Supply chain management software is big business. Gartner reports the global market for SCM software reached $7.7 billion in 2011, an increase of 12.3 percent from the prior year. The market is forecasted to grow in excess of 8 percent annually through 2015.
Analysts say the need to boost productivity is behind this continued growth. But for the electronics industry, productivity is only part of the equation. Visibility into forecasts and actual demand is still elusive and requires more data than any software system can deliver. Risk management is another priority for the supply chain, as are compliance with global environmental and trade laws; logistics; and end-to-end customer service. Big-data is expected to assist in many of these areas, but it presents its own challenges in regard to systems and software support. (See: Harnessing Information and The Supply Chain Needs Big-Data to Be Fast Data.)
There is no shortage of systems, suites, modules, nodes, and programs to manage everything from orders to returns. According to the website/community business-software.com, a comprehensive supply chain management software package includes:
- Inventory Management: Companies can significantly improve the way they track and manage their supplies of raw materials and components needed for production, finished goods to satisfy open sales orders, and spare parts required for field service and support.
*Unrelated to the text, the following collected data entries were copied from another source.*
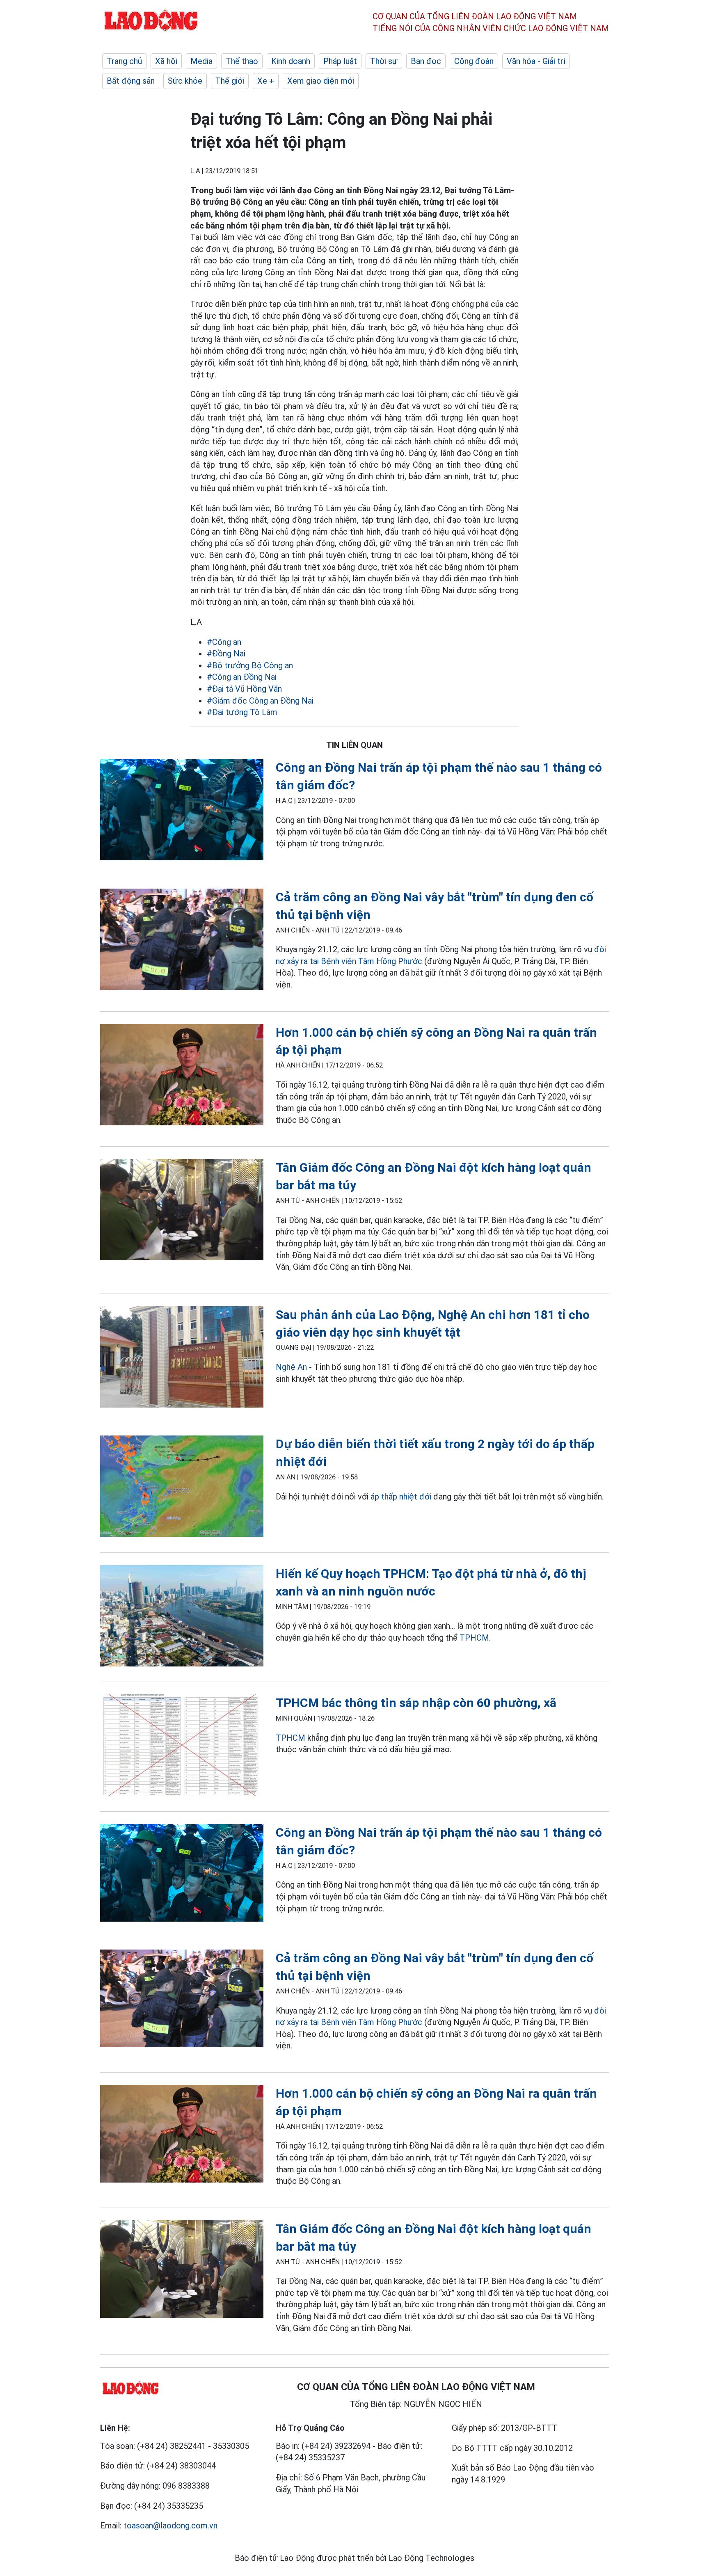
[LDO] (181, 811)
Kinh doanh (290, 61)
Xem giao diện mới (320, 81)
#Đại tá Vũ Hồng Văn (244, 689)
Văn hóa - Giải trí (536, 61)
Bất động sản (131, 81)
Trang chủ (124, 61)
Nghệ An (291, 1367)
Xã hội (166, 61)
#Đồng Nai (226, 653)
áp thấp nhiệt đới (401, 1497)
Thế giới (229, 81)
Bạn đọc (426, 61)
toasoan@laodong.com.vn (170, 2525)
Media (201, 61)
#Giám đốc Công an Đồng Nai (260, 701)
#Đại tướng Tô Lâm (242, 712)
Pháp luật (340, 61)
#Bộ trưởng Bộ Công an (250, 665)
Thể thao (242, 61)
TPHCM (474, 1638)
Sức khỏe (185, 81)
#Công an (224, 642)
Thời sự (384, 61)
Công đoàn (474, 61)
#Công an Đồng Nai (242, 677)
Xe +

This eliminates excess and waste, frees up valuable real estate for other important purposes, and minimizes related storage costs.
- Order Management: Supply chain management software can dramatically accelerate the execution of the entire order-to-delivery cycle by helping companies to more productively generate and track sales orders and enabling the dynamic scheduling of supplier deliveries to more effectively meet demand.
- Procurement: All activities and tasks associated with sourcing, purchasing, and payables can be fully automated and streamlined across a company's entire supplier network with supply chain management software. As a result, businesses can build stronger relationships with vendors, better assess and manage their performance, and improve negotiations to leverage volume or bulk discounts and other cost-cutting measures.
- Logistics: As companies expand globally, their supply chains become more and more complex. This makes the coordination of the numerous warehouses and transportation channels involved quite a challenging endeavor without supply chain software in place.
- Forecasting and Planning: Organizations can more accurately anticipate customer demand and plan their procurement and production processes accordingly. As a result, they can avoid unnecessary purchases of raw-materials, eliminate manufacturing over-runs, and prevent the need to store excess finished goods, or slash prices to move products off of warehouse shelves.
- Return Management: Supply chain software can simplify and accelerate the inspection and handling of defective or broken goods – on both the buy and sell side of the business – and automate the processing of claims with suppliers and distributors, as well as insurance companies.
Yet for electronics distribution, there's long been a "make vs. buy" conundrum for managing both in-house systems and customer-facing functions. A classic example is the kind of tracking the channel has to do to be compensated for design-wins.
A design win occurs when a distributor successfully gets a supplier's component placed in an end-product design. Once the product reaches mass production, the distributor often gets rewarded for its design effort by getting a high profit margin, price protection, or exclusivity from the supplier for a period of time. But tracking this practice has long been difficult for the channel. Since OEMs often outsource manufacturing, EMS companies procure components. EMS providers assign unique part numbers to devices for internal inventory management purposes. At that point, a distributor may lose the ability to follow that product design to production. If this happens, compensation is lost.
As a result, distributors developed their own programs for tracking. Some even offered these programs for sale or license.
Over the years, the channel has developed a wealth of such programs and has tried to commercialize them for the market. In the late 1990s, the fee-for-service model was attempted by the channel where various services -- including value-added and specialty handling -- were unbundled from a component order. Product tracking and customer visibility dashboards were among the offerings rolled out by the channel. The practice never really caught on because customers were not accustomed to seeing the costs broken out piecemeal.
A number of new trends are now shaping the supply chain management software business. The rise of the cloud has opened up software-as-a-service (SaaS) with applications across and beyond the supply chain. Platforms such as GT Nexus and E2Open have emerged that don't require upfront enterprise investments, including software. Distributors have also moved again in the direction of offering their own procurement, BOM, and analytic services -- software-driven but not software-dependent -- such as Avnet's RaBET. We'll take a look at all these developments in upcoming posts.